**What is being asked**
Please take the lines from the one holding "Viewport: 545px width, 377px height." through the one holding "the 備考 column" in the data below and copy them exactly.

*** Opening of Data supplied ***

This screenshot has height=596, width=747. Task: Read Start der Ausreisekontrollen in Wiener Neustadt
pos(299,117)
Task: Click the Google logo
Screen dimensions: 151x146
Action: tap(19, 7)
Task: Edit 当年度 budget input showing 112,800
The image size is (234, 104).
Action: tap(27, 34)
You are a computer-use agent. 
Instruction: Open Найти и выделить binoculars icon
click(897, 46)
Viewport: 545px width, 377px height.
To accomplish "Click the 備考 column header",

*** Close of Data supplied ***
*** Opening of Data supplied ***

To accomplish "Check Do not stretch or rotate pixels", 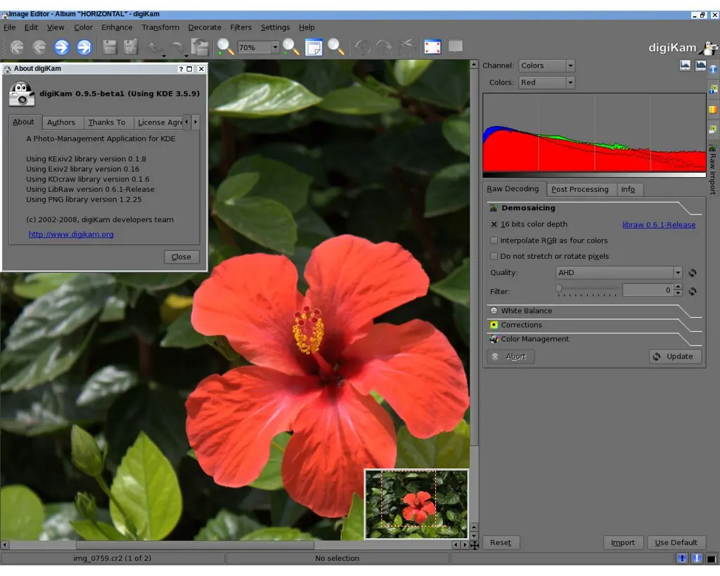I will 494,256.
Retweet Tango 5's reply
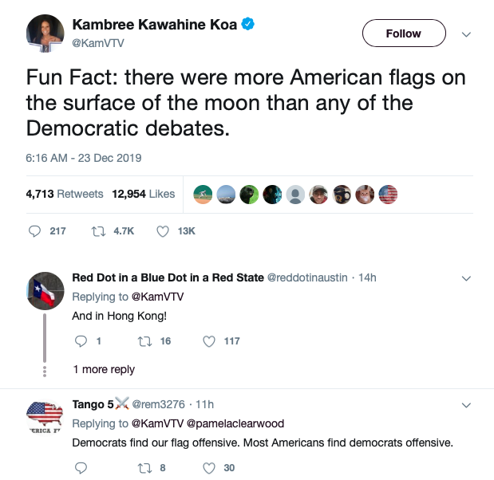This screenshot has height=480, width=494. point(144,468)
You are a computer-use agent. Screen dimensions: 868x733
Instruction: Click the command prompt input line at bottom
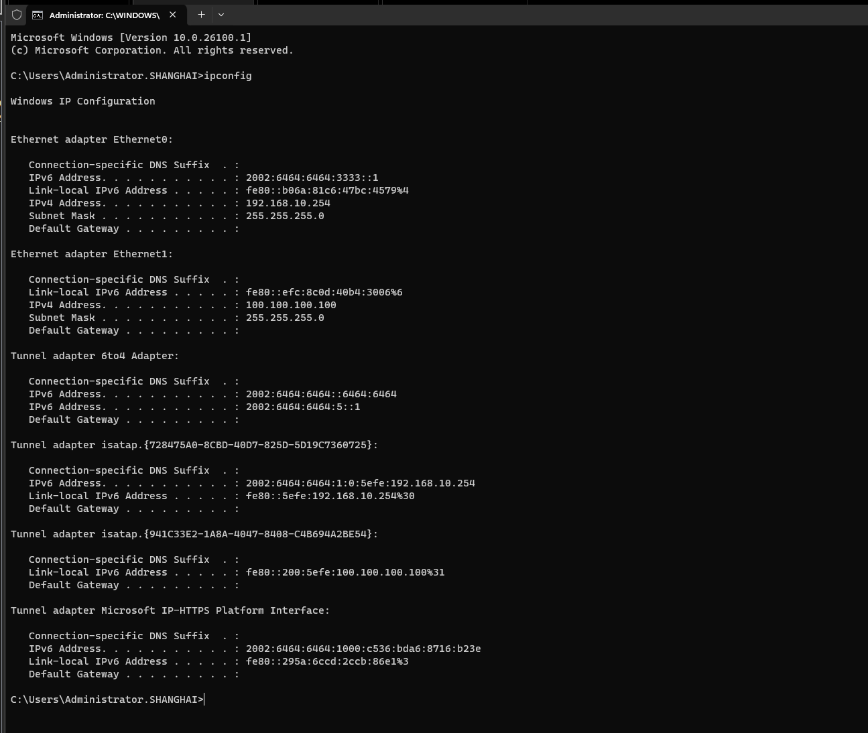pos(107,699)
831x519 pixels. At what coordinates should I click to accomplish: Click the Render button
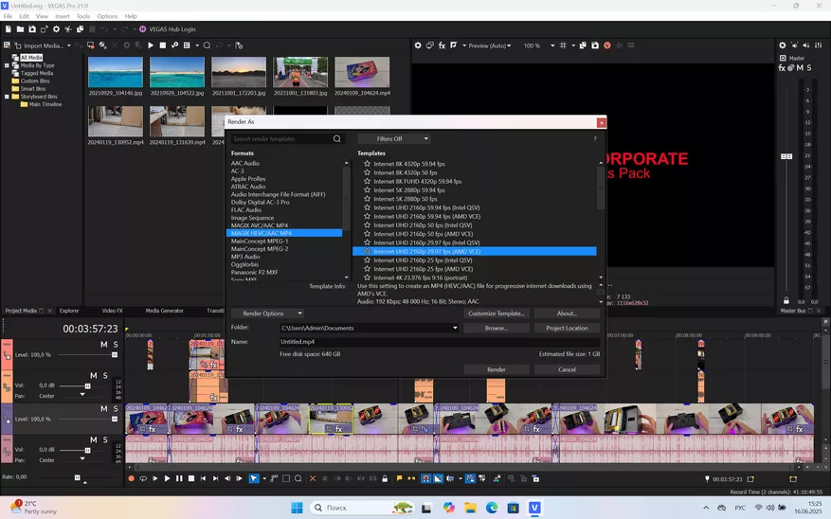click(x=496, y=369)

*** Close of Data supplied ***

**Problem solution**
Viewport: 545px width, 377px height.
To accomplish "Click the 備考 column header",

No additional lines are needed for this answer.